The Singapore Exchange announced the end of the ASEAN Trade Link. Was it a good business decision or an underdeveloped opportunity?
By Oliver Ward
Five years after its inception, Singapore Exchange announced the termination of the ASEAN Trading Link in the first week of October. Singapore Exchange announced the decision without fanfare in a public consultation paper.
The ASEAN Trade Link was initially established to mirror MiFID in Europe
Like MiFID (Markets in Financial Instruments Directive) in Europe, the ASEAN Trade Link was developed to become a single-entry point for the ASEAN exchanges. It allowed stockbrokers and international investors to connect directly to the Singapore Exchange (SGX), Bursa Malaysia Berhad (BMB) and the Stock Exchange of Thailand (SET) through one sole broker in any of the three countries.
Brokers, clients and local markets all stood to benefit from the ASEAN Trade Link
Unlimited access to all three markets within the trade link allowed one sole broker to offer investment options to clients across the region. Before the foundation of the trade link, the broker had to establish a relationship with an additional vendor in the country they wished to invest in. With an additional broker involved, the client would have to pay more in broker fees.

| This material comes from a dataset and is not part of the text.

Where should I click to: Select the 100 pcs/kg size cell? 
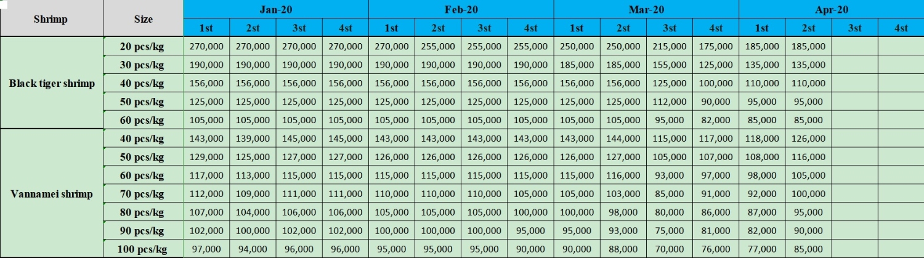tap(143, 249)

The markets expected trading volume to increase annually by between 20 and 30% through the increased investor access.
The ASEAN Trading Link did not have the same initial effect
However, only Thailand saw an increase in liquidity from the creation of the ASEAN Trade Link.
Source: World Bank
Source: World Bank
For brokers, the short-term benefits were also negligible. Daniel Lee, director of electronic trading DBS Vickers, said that many firms already had their own access to multiple markets and the ASEAN Trade Link did not make much of a difference.
Was it right to kill it?
The ASEAN Trade Link suffered from several drawbacks. The lack of a centralised clearing and settlement system meant that it was not a fully operational end-to-end platform. This made it undesirable for day-trading investors.
The lack of harmonisation in market regulation was also an issue. Differing capital controls and exchange jurisdictions for each market deterred international investors.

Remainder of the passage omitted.